_Exercise prompt:_
Locate the line containing "Given: Open the Items Market icon" in the entries below, then retype it and every later line exactly, leaving out pictures.

Screenshot grounding data

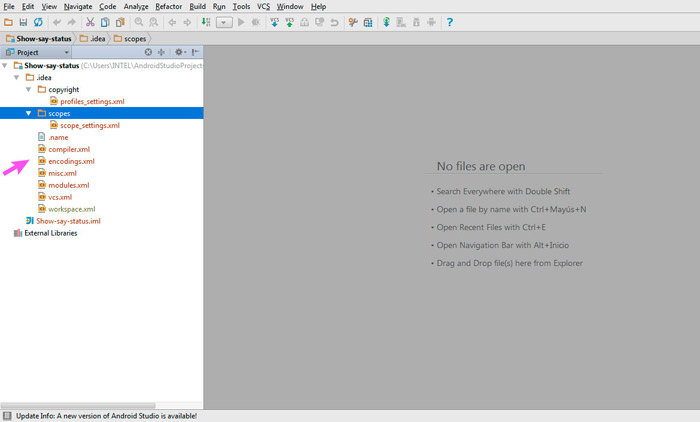Click the Open folder toolbar icon
The width and height of the screenshot is (700, 422).
point(8,22)
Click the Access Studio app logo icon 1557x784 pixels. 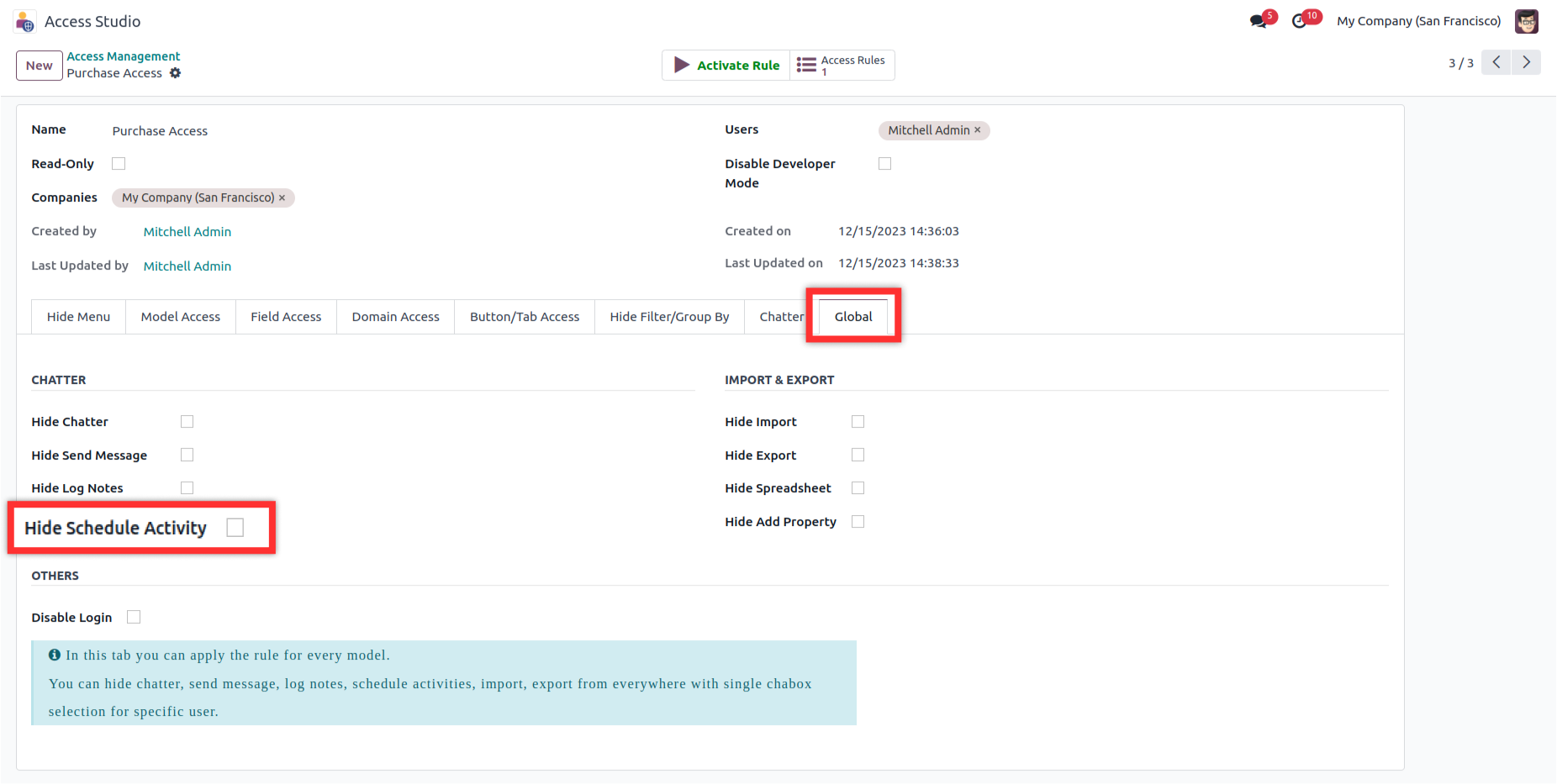[25, 22]
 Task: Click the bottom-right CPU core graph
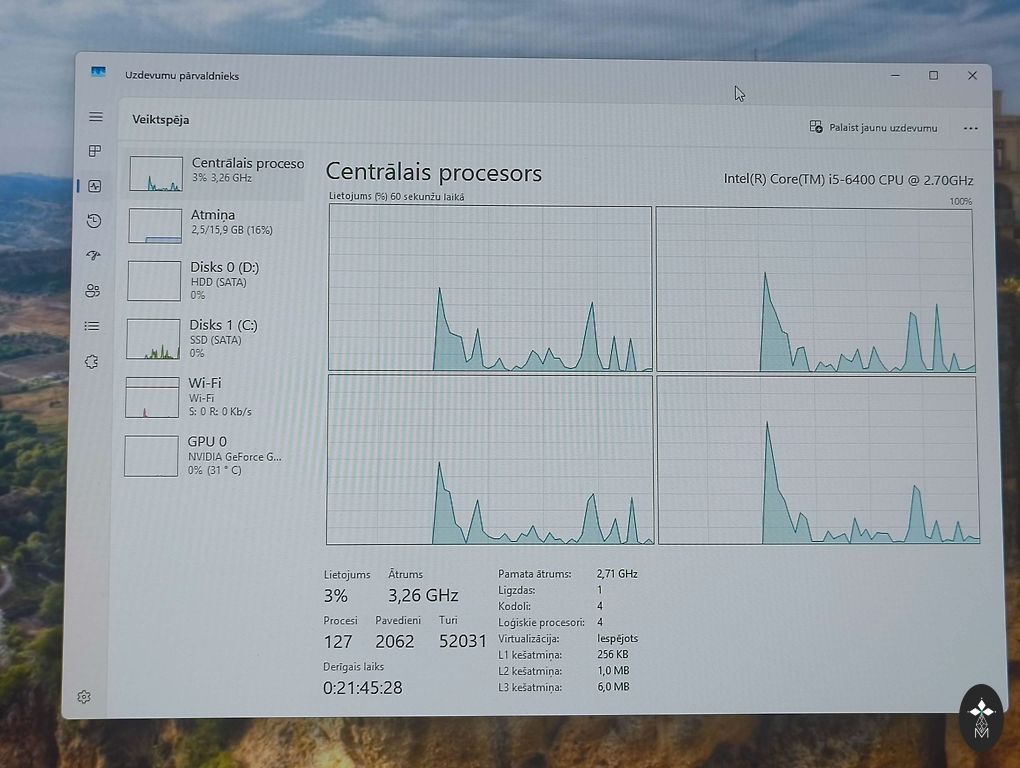coord(818,461)
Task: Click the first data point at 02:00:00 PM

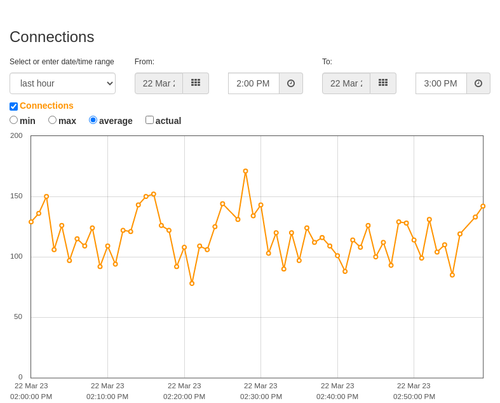Action: point(31,222)
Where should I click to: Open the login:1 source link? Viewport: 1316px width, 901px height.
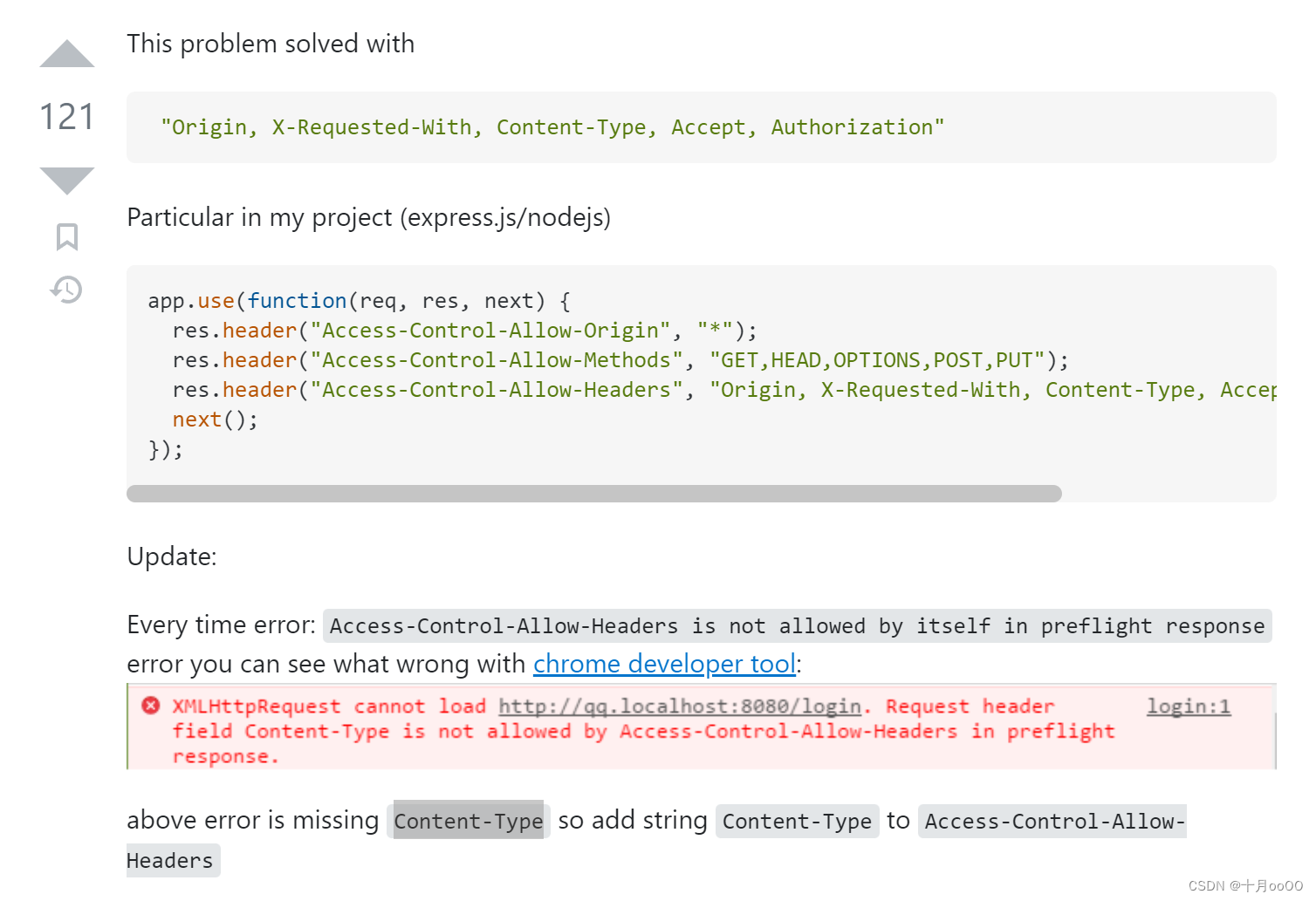click(x=1189, y=706)
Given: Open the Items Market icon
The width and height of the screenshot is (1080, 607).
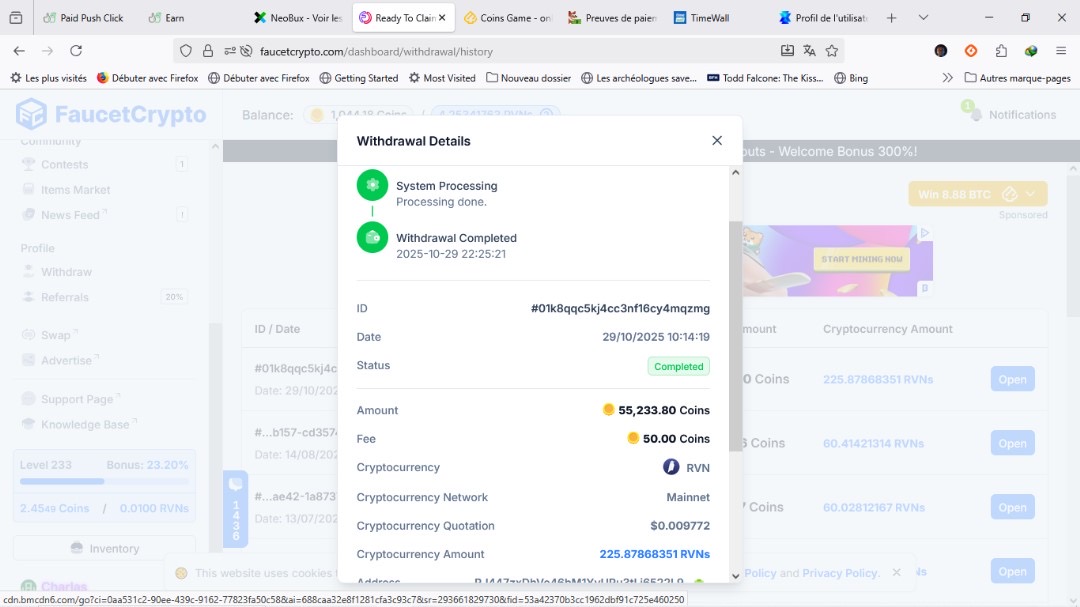Looking at the screenshot, I should [30, 189].
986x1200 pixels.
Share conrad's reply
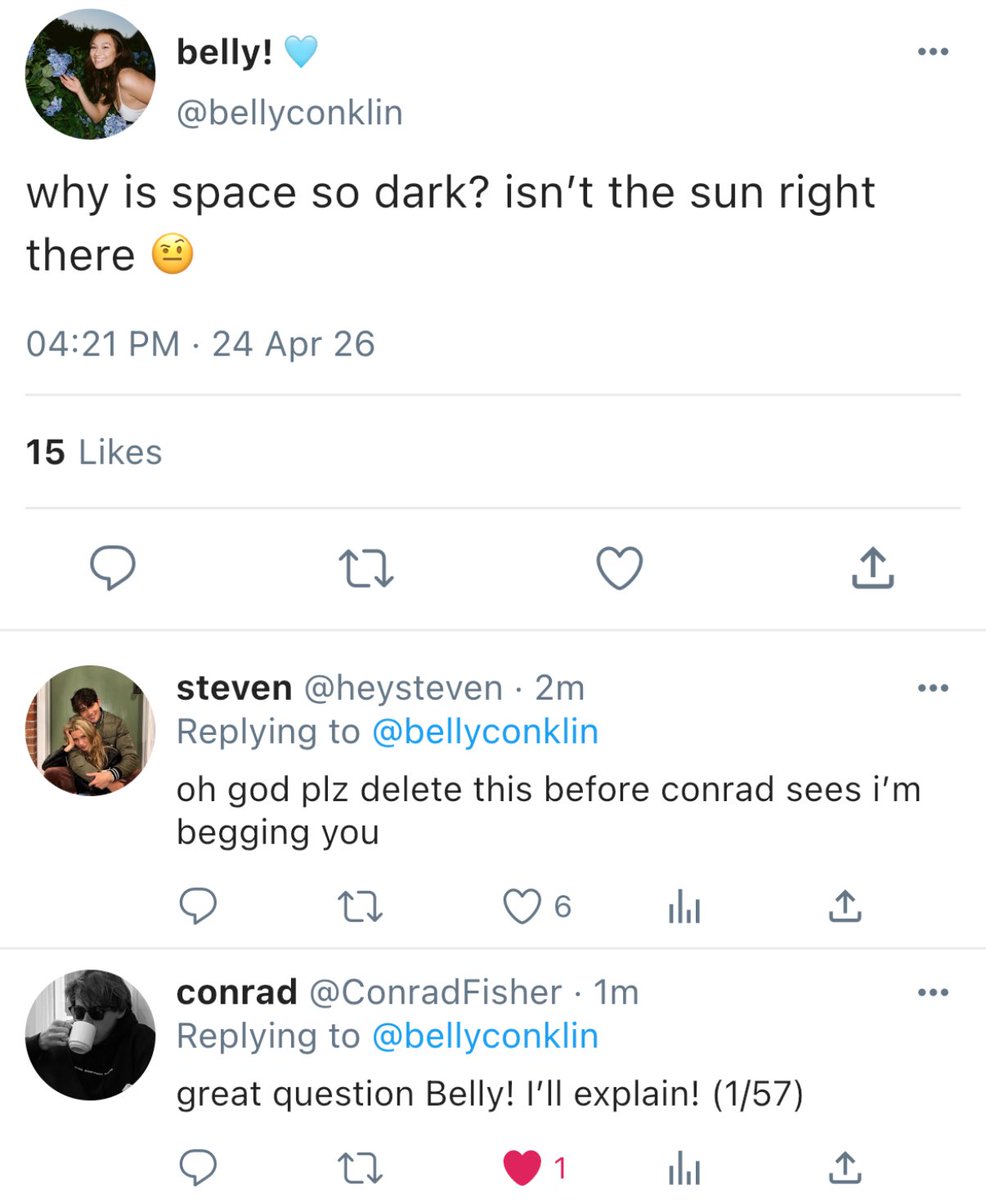pos(842,1165)
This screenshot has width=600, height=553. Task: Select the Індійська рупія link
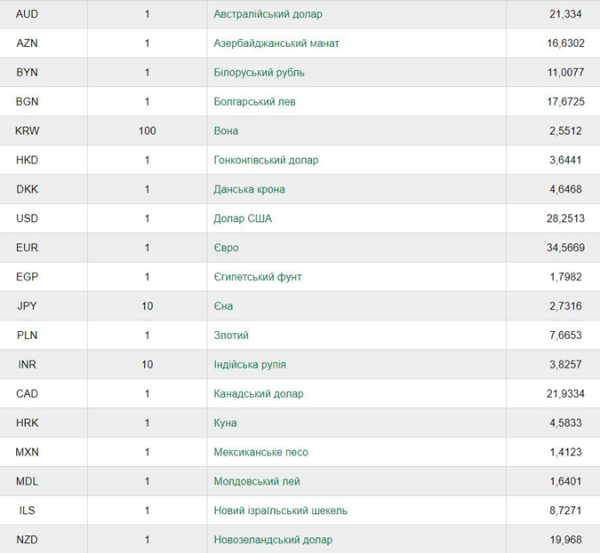[250, 364]
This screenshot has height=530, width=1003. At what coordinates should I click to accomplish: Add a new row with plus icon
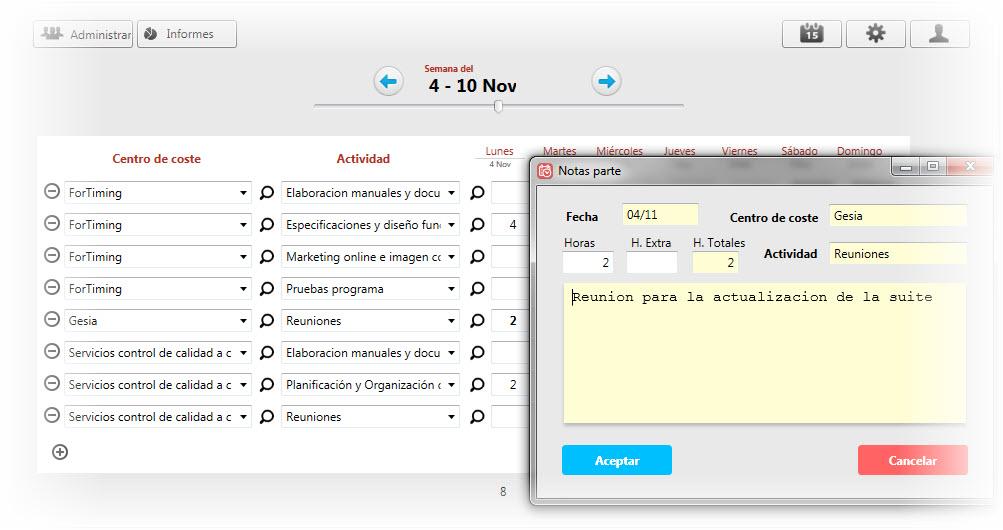60,452
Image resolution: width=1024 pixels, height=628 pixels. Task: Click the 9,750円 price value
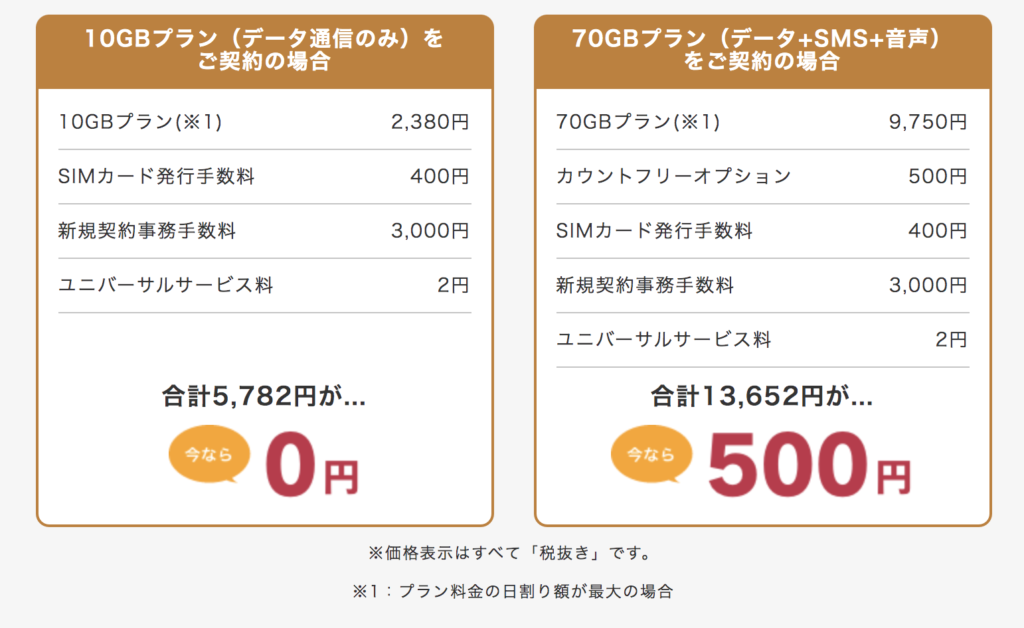(x=928, y=122)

_Response box:_
Given: Open the Items Market icon
The width and height of the screenshot is (1080, 607).
Looking at the screenshot, I should [30, 189].
986x1200 pixels.
Share conrad's reply
pos(842,1165)
This screenshot has width=600, height=553. Task: Select the Індійська рупія link
[250, 364]
This screenshot has height=530, width=1003. At what coordinates should I click to accomplish: Add a new row with plus icon
60,452
Image resolution: width=1024 pixels, height=628 pixels. Task: Click the 9,750円 price value
(x=928, y=122)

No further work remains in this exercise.